Urochloa panicoides Beauv.
(=Panicum helopus Trin.)
Poaceae
Paniceae
liverseed grass
spikelet; disarticulation below glumes
Spikelets of 1 fertile floret and 1 basal sterile lemma; spikelet elliptic, strongly dorsally compressed, plano-convex, apex acute; 2.5–5.5 mm long, 1.5–2.25 mm wide. Glumes membranous, glabrous, dissimilar; lower glume ca. 1/4 – 1/3 (1/2) as long as spikelet, wrapping around the base of the spikelet, 3–5-nerved; upper glume as long as spikelet, 7–13-nerved. Sterile lemma similar to upper glume, but 5–7-nerved. Fertile lemma elliptic, 2.6–3.5 mm long, 1.5–2 mm wide, indurate, surface with numerous, low transverse ridges, apex obtuse and awned, awn 0.3–1 mm long, not extending beyond tip of spikelet; lemma margins inrolled, enclosing palea. Caryopsis 2–2.5 mm long; embryo ca. 3/4 as long as caryopsis; hilum linear to narrowly obovate, 1/3 length of caryopsis.

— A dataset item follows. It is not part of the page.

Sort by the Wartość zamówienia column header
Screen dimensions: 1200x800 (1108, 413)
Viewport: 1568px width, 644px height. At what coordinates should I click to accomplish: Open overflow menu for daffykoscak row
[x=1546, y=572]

Urochloa ramosa (L.) R.D. Webster (non-FNW)
Urochloa texana (Buckley) R.D. Webster (non-FNW)
Africa: Botswana, Eritrea, Ethiopia, Kenya, Malawi, Mauritius, Mozambique, Namibia, Somalia, South Africa, Sudan, Swaziland, Tanzania, Uganda, Zambia, Zimbabwe; Asia: Yemen, India, Pakistan, Thailand; Australia; Argentina; United States
native to southern Africa
woodlands, shrublands, damp places; a weed of lawns, roadsides, rotation crops, pastures.
Urochloa panicoides is a tufted annual grass, to 100 cm tall. In Australia, it grows in tropical-subtropical sub-humid woodlands to semi-arid shrub woodlands. It is reported to cause nitrate poisoning in livestock.